Task objective:
Look through the data below for the line with "About Us (528, 2521)" and the line with "Summary (101, 975)", then output those two and all lines in between, exactly as written.

Source information:
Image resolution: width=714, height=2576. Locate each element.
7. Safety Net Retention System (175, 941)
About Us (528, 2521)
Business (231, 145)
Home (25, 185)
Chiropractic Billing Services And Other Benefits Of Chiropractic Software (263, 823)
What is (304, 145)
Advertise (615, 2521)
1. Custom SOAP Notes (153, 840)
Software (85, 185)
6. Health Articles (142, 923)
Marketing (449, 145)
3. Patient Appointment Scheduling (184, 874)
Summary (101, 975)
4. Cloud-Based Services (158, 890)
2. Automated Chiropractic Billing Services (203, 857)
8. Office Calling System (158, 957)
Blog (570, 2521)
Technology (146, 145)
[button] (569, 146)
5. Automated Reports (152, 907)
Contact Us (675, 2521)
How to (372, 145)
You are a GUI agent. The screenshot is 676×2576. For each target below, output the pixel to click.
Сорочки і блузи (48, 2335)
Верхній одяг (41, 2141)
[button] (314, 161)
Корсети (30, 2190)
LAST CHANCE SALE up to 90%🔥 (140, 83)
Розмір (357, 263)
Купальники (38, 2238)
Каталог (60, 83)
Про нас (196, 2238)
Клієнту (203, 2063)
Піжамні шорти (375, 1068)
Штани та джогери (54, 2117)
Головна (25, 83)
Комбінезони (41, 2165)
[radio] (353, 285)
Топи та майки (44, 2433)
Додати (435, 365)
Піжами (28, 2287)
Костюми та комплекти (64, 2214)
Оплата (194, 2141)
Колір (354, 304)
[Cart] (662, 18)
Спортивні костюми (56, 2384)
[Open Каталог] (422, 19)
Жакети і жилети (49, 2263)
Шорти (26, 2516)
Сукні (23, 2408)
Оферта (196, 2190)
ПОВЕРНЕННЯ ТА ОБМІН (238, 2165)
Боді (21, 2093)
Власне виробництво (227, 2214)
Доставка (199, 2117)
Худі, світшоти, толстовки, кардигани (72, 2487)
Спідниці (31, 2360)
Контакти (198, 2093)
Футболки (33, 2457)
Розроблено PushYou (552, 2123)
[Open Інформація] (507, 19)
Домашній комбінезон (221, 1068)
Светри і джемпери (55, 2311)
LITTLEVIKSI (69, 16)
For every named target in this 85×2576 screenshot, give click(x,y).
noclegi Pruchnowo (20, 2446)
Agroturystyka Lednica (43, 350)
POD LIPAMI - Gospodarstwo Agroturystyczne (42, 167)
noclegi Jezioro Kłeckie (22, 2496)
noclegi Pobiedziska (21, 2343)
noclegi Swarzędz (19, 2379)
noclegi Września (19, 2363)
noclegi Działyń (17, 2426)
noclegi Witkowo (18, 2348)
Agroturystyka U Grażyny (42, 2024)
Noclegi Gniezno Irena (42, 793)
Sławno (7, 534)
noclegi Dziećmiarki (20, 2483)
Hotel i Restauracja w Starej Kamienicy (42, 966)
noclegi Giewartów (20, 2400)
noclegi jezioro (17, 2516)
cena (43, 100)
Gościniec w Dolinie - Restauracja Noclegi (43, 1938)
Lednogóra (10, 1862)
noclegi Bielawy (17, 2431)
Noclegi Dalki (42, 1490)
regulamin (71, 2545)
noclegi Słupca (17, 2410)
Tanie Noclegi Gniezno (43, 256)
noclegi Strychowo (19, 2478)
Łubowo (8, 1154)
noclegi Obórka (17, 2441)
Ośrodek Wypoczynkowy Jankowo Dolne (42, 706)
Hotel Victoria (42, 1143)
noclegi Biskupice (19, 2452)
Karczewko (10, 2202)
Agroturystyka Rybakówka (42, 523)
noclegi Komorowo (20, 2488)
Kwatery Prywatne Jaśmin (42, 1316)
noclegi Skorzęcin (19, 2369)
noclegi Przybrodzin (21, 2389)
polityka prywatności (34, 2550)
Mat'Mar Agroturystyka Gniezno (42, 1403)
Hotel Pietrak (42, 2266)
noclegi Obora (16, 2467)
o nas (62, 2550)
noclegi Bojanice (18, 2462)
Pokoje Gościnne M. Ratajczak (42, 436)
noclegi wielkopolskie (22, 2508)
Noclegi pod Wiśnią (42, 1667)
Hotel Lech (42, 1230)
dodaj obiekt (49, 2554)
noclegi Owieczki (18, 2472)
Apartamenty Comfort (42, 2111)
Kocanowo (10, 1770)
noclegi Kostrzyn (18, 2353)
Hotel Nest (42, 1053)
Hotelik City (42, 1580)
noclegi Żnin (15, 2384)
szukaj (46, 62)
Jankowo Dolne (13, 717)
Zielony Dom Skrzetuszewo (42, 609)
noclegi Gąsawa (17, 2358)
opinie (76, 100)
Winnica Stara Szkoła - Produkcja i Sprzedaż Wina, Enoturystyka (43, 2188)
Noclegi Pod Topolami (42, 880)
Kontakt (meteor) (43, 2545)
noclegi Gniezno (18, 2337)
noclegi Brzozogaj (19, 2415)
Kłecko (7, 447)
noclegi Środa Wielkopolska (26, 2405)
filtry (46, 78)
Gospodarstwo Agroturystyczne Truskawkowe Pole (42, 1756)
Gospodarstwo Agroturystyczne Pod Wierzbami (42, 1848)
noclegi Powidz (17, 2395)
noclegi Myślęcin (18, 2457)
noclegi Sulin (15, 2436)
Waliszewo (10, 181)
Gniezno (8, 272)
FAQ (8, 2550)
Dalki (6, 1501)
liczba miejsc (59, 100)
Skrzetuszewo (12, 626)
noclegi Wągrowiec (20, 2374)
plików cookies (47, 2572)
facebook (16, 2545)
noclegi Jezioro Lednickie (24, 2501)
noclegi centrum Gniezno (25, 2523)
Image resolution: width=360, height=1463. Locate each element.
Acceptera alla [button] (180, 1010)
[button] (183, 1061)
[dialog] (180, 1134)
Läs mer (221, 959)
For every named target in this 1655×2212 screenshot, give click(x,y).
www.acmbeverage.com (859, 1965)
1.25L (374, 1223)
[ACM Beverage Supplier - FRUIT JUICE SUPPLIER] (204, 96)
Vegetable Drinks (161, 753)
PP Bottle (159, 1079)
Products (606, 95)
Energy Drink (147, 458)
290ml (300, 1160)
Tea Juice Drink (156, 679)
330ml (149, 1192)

Your response:
About Us (528, 2521)
Business (231, 145)
Home (25, 185)
Chiropractic Billing Services And Other Benefits Of Chiropractic Software (263, 823)
What is (304, 145)
Advertise (615, 2521)
1. Custom SOAP Notes (153, 840)
Software (85, 185)
6. Health Articles (142, 923)
Marketing (449, 145)
3. Patient Appointment Scheduling (184, 874)
Summary (101, 975)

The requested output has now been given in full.